The experience letter tool generates a request template for asking former employers to provide a formal letter confirming your role, dates, responsibilities, and (sometimes) salary. Experience letters are required for some immigration applications, professional licensing, and academic programs. They differ from reference letters, which are evaluative. Most US employers do not require experience letters; the tool is most useful for visa petitions, international job applications, immigration to other countries, and licensing in regulated fields. Former employers usually issue letters within 2–4 weeks on standard letterhead.

Use cases

  • Visa petition documentation. H-1B, O-1, EB petitions, and similar require formal experience verification. The letter confirms your role, dates, responsibilities, and sometimes detailed duties matching the visa category requirements. Get them well in advance of the petition deadline.
  • International job applications. Many countries outside the US require experience letters for hiring decisions.
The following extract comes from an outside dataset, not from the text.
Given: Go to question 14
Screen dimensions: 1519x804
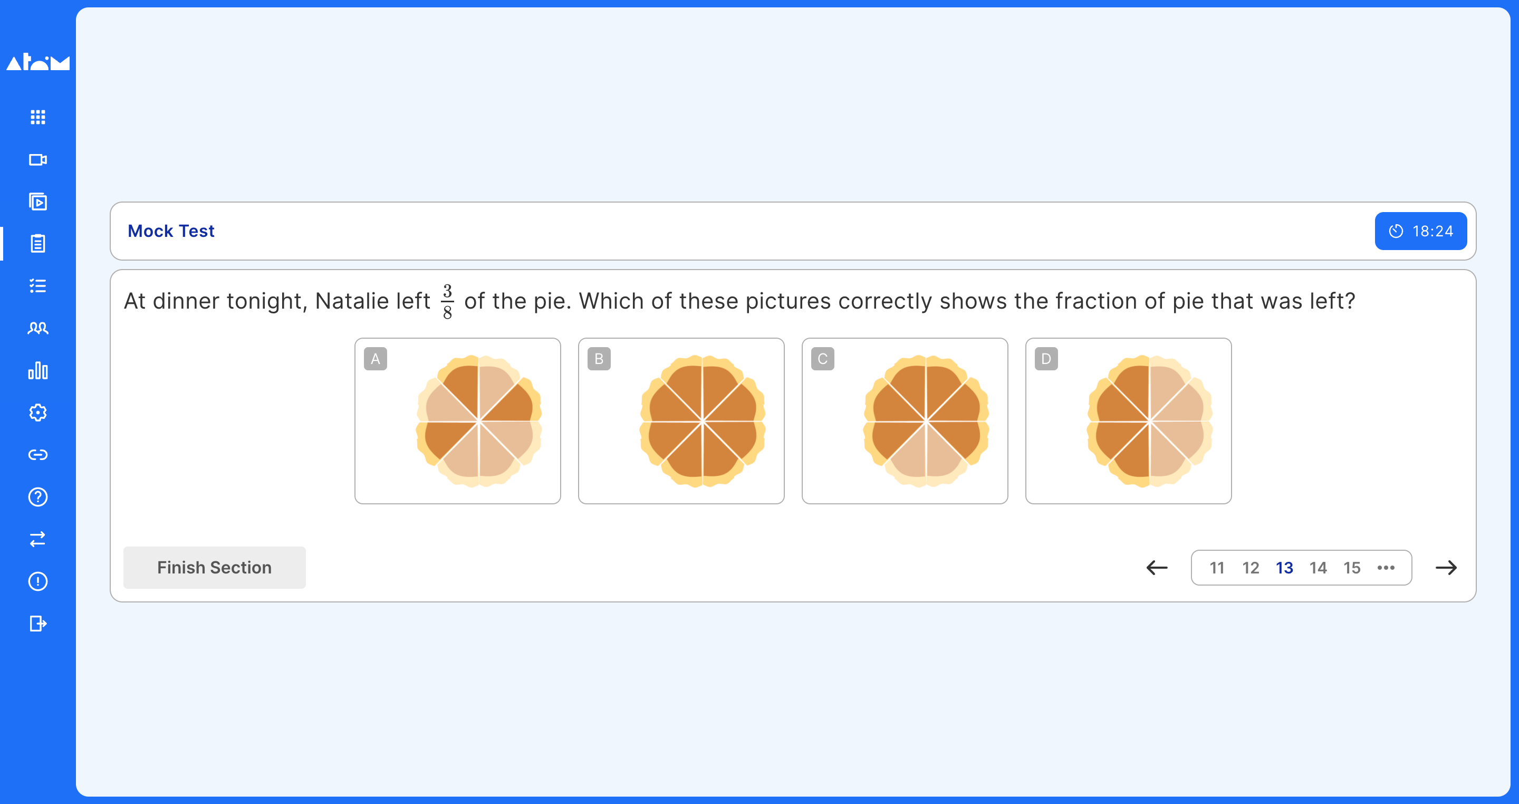Looking at the screenshot, I should tap(1318, 567).
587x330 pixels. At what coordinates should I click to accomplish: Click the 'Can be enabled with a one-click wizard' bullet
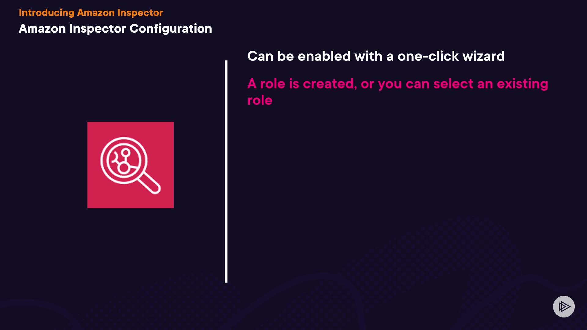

The letter confirms continuous employment and role; immigration authorities verify against tax records.
  • Professional licensing in regulated fields. Law, medicine, accounting, and other regulated fields often require experience verification for licensing applications. Specific format requirements vary; check with the licensing board before requesting from the employer.

How it works

  1. Identify what specifically must be confirmed. Read the requirements (visa, license, employer) carefully. Different documents require different details — sometimes role + dates only, sometimes including detailed duties matching specific criteria.
  2. Draft the request email. Polite, specific, deadline-aware. Reference the specific elements you need confirmed. Include your former dates of employment and exact title to make it easy for HR to verify and produce.
  3. Email HR (or former direct manager if HR no longer has you). HR typically handles experience letters. If the company is small or no longer exists, your former direct manager can usually write one on personal letterhead with appropriate caveats.
  4. Follow up after 2 weeks if no response. Polite nudge with the original request. Most companies issue letters within 2–4 weeks. If still no response after 4 weeks, escalate to a different HR contact or your former skip-level manager.
  5. Confirm format requirements. Some receiving institutions require specific formats (notarized, on letterhead, signed by specific role). Confirm requirements before requesting to avoid having to ask twice.

Examples

  • A candidate preparing an H-1B petition. Requests experience letters from three former employers covering the past 6 years. All three respond within 3 weeks with letters matching petition requirements. Petition filed on time; approval received without RFE.
  • A candidate whose former employer no longer exists. Affidavits from two former colleagues with notarized signatures plus W-2s and 1099s submitted as substitute documentation. Immigration attorney confirms acceptable; petition proceeds.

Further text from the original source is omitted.